Qu’elles soient collaboratives ou non (Uber, Airbnb, etc.), les Gafa, d’après cet économiste, n’assument pas leur rôle dans l’assiette fiscale sénégalaise.
Leur offre de service est dématérialisée et présente l’avantage de ne pas exiger une présence physique accrue pour permettre le développement de leurs activités. Les économies se numérisent de plus en plus rapidement et le Sénégal n’échappe pas à cette tendance. Le second enjeu, selon M. Ngom, est lié au contexte d’affaires propice à l’évasion fiscale exacerbée par la montée en puissance de l’offre de service de plus en plus importante des Gafa mais également leur position dominante.

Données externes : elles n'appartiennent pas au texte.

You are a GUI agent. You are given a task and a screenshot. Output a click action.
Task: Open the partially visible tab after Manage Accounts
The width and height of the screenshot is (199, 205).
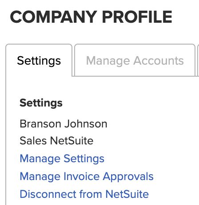pos(198,60)
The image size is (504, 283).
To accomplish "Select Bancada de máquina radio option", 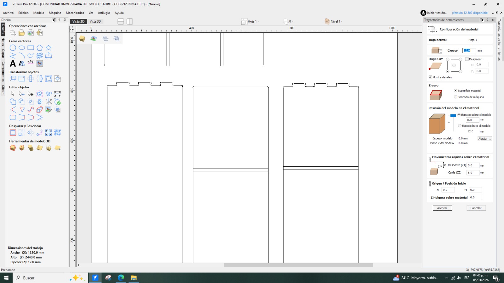I will 455,97.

Enfin, le troisième enjeu auquel fait face la Sonatel concerne la position dominante des Gafa qui repose sur un modèle économique unique et une stratégie d’intégration verticale associée à une diversification de leurs activités en amont et en aval de la matière première : les données personnelles. La Sonatel subit ce contexte mais le Sénégal en pâtira à long terme si l’équité fiscale n’est pas rétablie car il s’agit d’un employeur de choix, qui assume sa responsabilité sociale et dont les activités sont menacées par l’hégémonie des Gafa car elles sont concurrentes pour certaines prestations de service.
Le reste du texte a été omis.